Der junge Herrscher zuckte zusammen, denn er hatte Alvar zuvor nicht bemerkt. Als er den Elben erkannte, entspannte er sich aber gleich wieder. „Ich musste ein wenig nachdenken.“

Ohne dabei von den Mauern dieses Schlosses eingeengt zu werden, fügte er in Gedanken hinzu.

Alvar nickte verstehend. „Das kann man Euch nicht verübeln. Immerhin befindet Ihr Euch in keiner leichten Situation.“

Der Prinz wirkte verwundert, dann winkte er ab – nicht hochmütig, sondern bescheiden. „Eure Herrin ist in einer viel komplizierteren Lage.“ Er wollte sie gerne zur Frau nehmen. Er wollte sie sogar mehr als alles andere. Aber andererseits widerstrebte ihm der Gedanken sie unglücklich zu machen.

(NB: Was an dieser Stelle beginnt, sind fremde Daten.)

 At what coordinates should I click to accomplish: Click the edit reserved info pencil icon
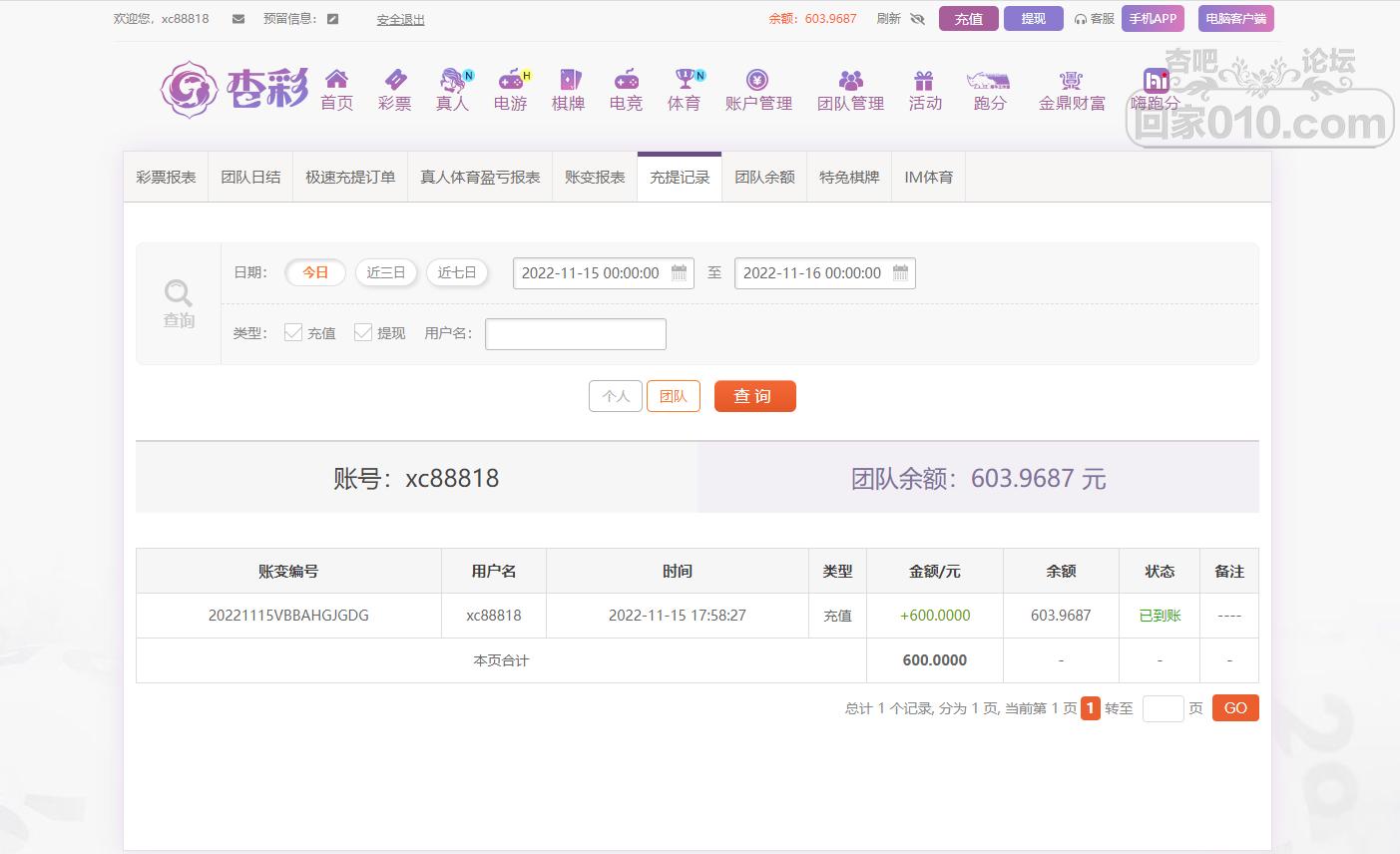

Einen Moment lang überlegte Alvar, ob er den Prinzen korrigieren sollte und entschied sich letztendlich dafür – obgleich es ihm ein wenig unverschämt erschien. „Dana ist nicht meine Herrin, sondern meine Freundin. Wir folgen ihr alle freiwillig, weil sie uns am Herzen liegt.“

„Eure Freundschaft scheint stark zu sein, wenn ihr es so weit geschafft habt.“ Lysander lächelte. „Ich beneide euch darum.“

Alvar hielt dem Prinzen vollkommen ungezwungen die Hand entgegen. „Nun, was mich betrifft, so würde ich Euch gerne meinen Freund und nicht bloß meinen Verbündeten nennen“, sagte er freundlich.

Lysander schüttelte verlegen seine Hand. Ein solches Angebot war wohl das Letzte, mit dem er gerechnet hätte. Bisher war seine Stellung ein immer währendes Hindernis zwischen ihm und seinen Mitmenschen gewesen. „Es würde mich freuen“, erwiderte er, wandte dann aber doch ein: „Ich glaubte, Ihr und Eure Freunde würdet mich hassen für die Lage, in der sich Prinzessin Dana befindet.“

„Ihr habt nichts Unrechtes getan“, meinte Alvar. „Wir müssen uns entschuldigen. Ihr hättet es verdient, dass wir es Euch ein klein wenig leichter machen.“
 

Als man Dana und ihre Gefährten nach dem Frühstück bat sich in den Thronsaal zu begeben, ahnten sie noch nicht, dass ein weiterer Verbündeter eingetroffen war.

Dort in der Halle stand neben dem König und Prinz Lysander ein Elb, den Dana noch nie zuvor gesehen hatte. Er war nicht übermäßig groß, wirkte dabei aber doch respekteinflößend. In seinen grünen Augen lag eine unvergleichliche Entschlossenheit, die Dana für einen Moment lang fesselte. Fast hätte sie dabei den Mann übersehen, der ihn begleitete. Eravelle erkannte ihn jedoch sofort.

„Tawha?!“ Eravelle blieb wie angewurzelt stehen, weil sie nicht wusste, was sie davon halten sollte. Auch der andere Elb war ihr vertraut. Er war ferner der Grund, weswegen sich sich gleich wieder entspannte. Lächelnd nickte sie ihm zu und er erwiderte den Blick.

Dann trat der Elb näher und kniete vor Dana nieder. „Wir haben so lange auf Euch gewartet, Euer Hoheit“, bekundete er und sah dann auf. „Ich bin Tossinde, der derzeitige Anführer der Dúath.“ Mit einer geschmeidigen Bewegung erhob er sich. Mellryn begrüßte er – ebenso wie Eravelle – mit einem Lächeln. Sie kannten sich und Mellryn hatte ihm darüber hinaus verboten sich vor ihm zu verbeugen.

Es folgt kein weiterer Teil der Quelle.